*GIVEN PROBLEM:*
Continue the article on the Harvard–Tufts squash match from its last sentence.

*SELECTED TEXT:*
Forget the 9-0 score; every year Tuffs lines up a squash match with Harvard, every year everyone knows they're not as good as Harvard, and every year Harvard proves nothing by winning, regardless of the score. But this was not every year. The Jumbos lumbered into Hemenway under the uncharacteristic weight of a 12-3 record which included a win over Yale-killing Williams, and an undefeated number one-Saki Khan-to match up with Dave Boyum in a possible precursor to the Intercollegiate finals.
According to Tufts assistant coach Bob Bigelow, for the last two weeks Khan-yes, he is related; they all are--has produced "the best squash of his life. To shore up a perceived deficit in his mental game, the sophomore played five three game matches a day against his teammates during the time span leading up to the Harvard match (if you don't think this was a big one for Tufts you're...well, you're wrong).
He kept meticulous chart of how many points he gave up, peaking two days age by blanking Bigelow, the number one "A" player in Massachusetts, 15-0.
It's tough to say what it's going to take for a college squash player to stay in a match with Boyum, but the process hasn't been developed yet. Despite his opponent's preparation, Boyum blew Khan off of any mental zenith he may have achieved, 15-12, 15-6, 15-10. Both players charmed out a great deal of energy, but Boyum expanded his a great deal more wisely, letting Khan's screaming groundstrokes play themselves out against the back wall, eluding his terodactyl reach with oh-so-nice drop shots, and crushing unmanageable serves to the older, but less experience opponent.

*GIVEN INFORMATION:*
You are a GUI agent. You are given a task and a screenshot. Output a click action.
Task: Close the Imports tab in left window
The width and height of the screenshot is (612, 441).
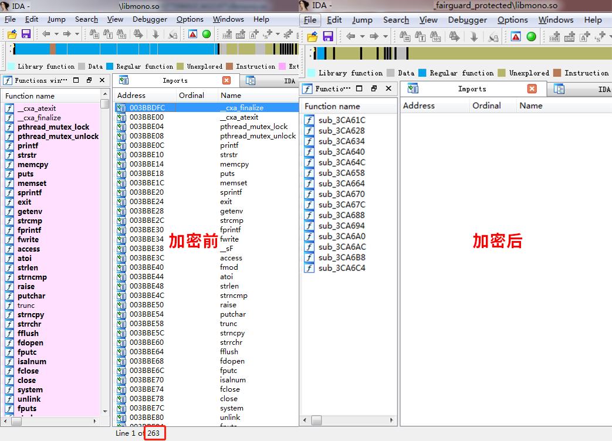226,80
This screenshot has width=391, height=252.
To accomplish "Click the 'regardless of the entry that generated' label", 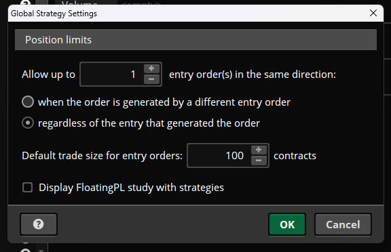I will [x=149, y=123].
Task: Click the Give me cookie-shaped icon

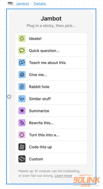Action: pyautogui.click(x=22, y=75)
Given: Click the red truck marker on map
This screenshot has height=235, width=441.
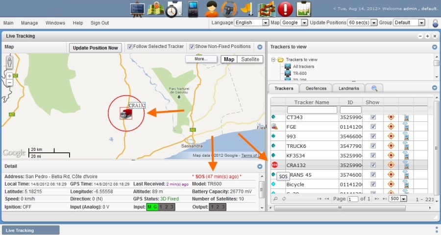Looking at the screenshot, I should [126, 113].
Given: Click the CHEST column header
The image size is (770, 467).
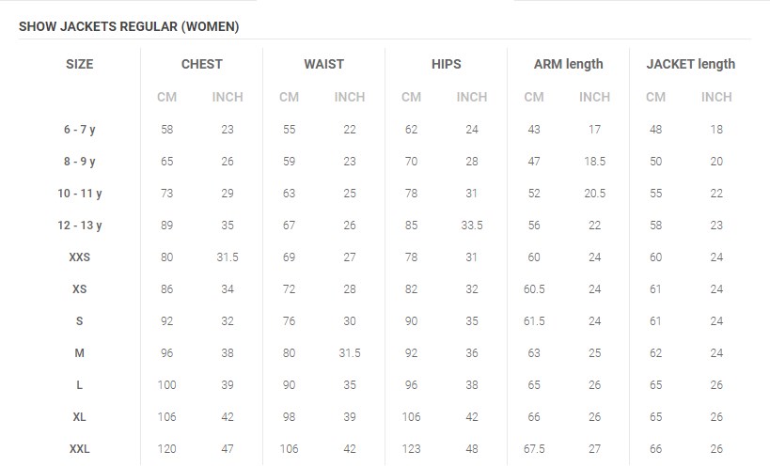Looking at the screenshot, I should 202,64.
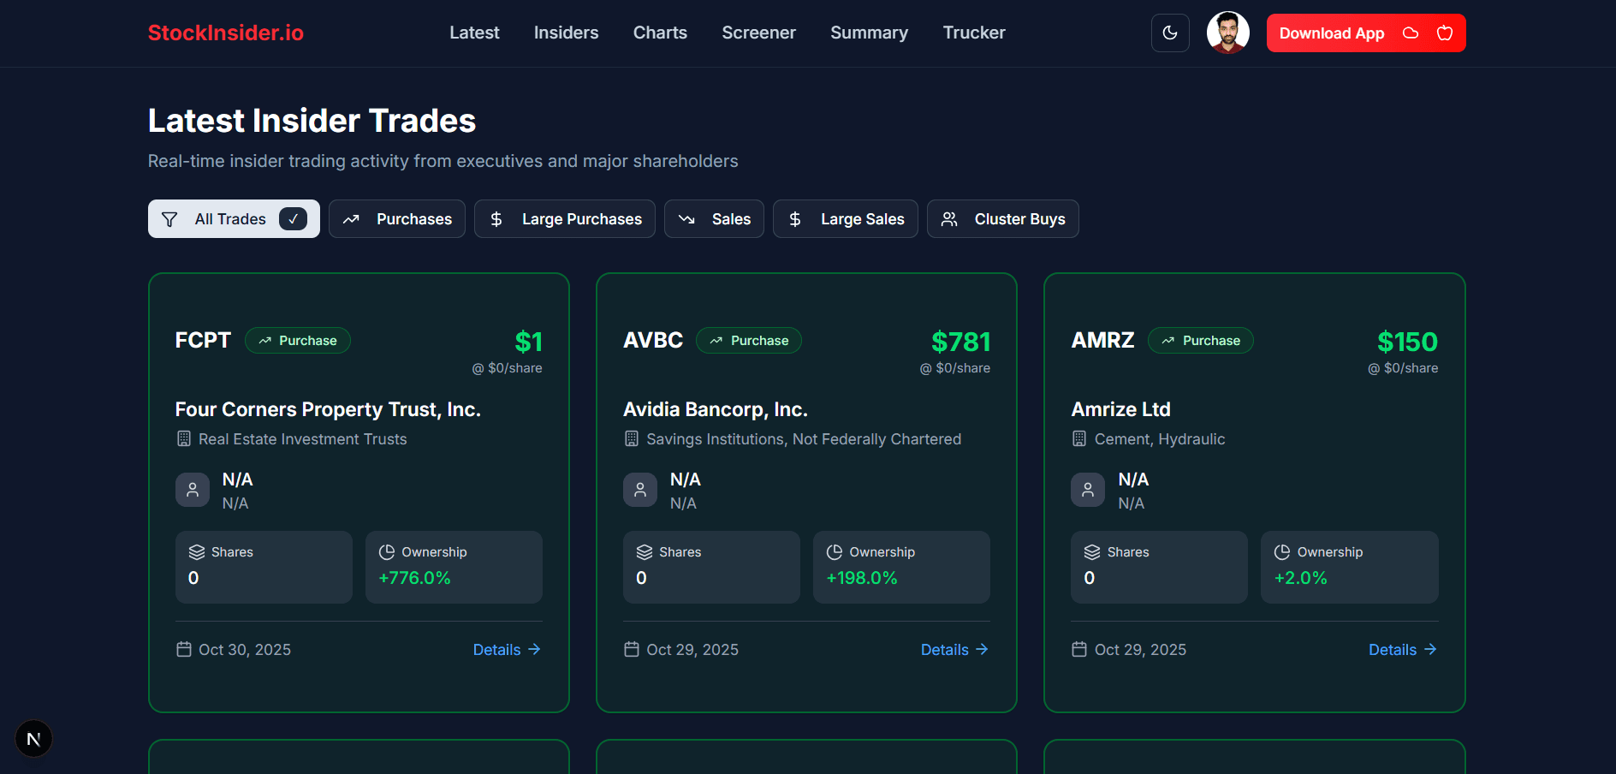Image resolution: width=1616 pixels, height=774 pixels.
Task: Click the calendar icon beside Oct 30, 2025
Action: 183,649
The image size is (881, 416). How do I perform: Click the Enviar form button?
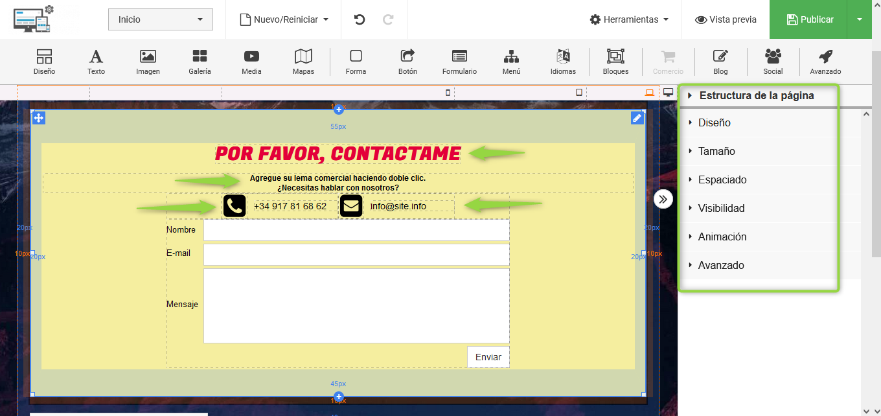488,357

*OUTPUT BELOW:*
After the match, Boyum expounded on such things as cutting out the excess in his stroke, and eliminating the topspin, but it was a recurrent theme that the outcome of the match circled back to: "When the big points came, I knew I'd get them."
If not so zealously as their number one, the rest of the Jumbos made it clear they indeed came to play, and though none of them was rewarded, they made a few ripples in the confident Crimson game-face. John Dinneen, Jim Lubowitz, and Peter Dinneen dropped early games to surprisingly capable Jumbo opponents. However, others on the Crimson, Chip Robie among them, had little trouble of any kind. Robie ran off three games at number two against Andy Brog, brother to Harvard's Spencer, 15-6, 15-4, 15-2.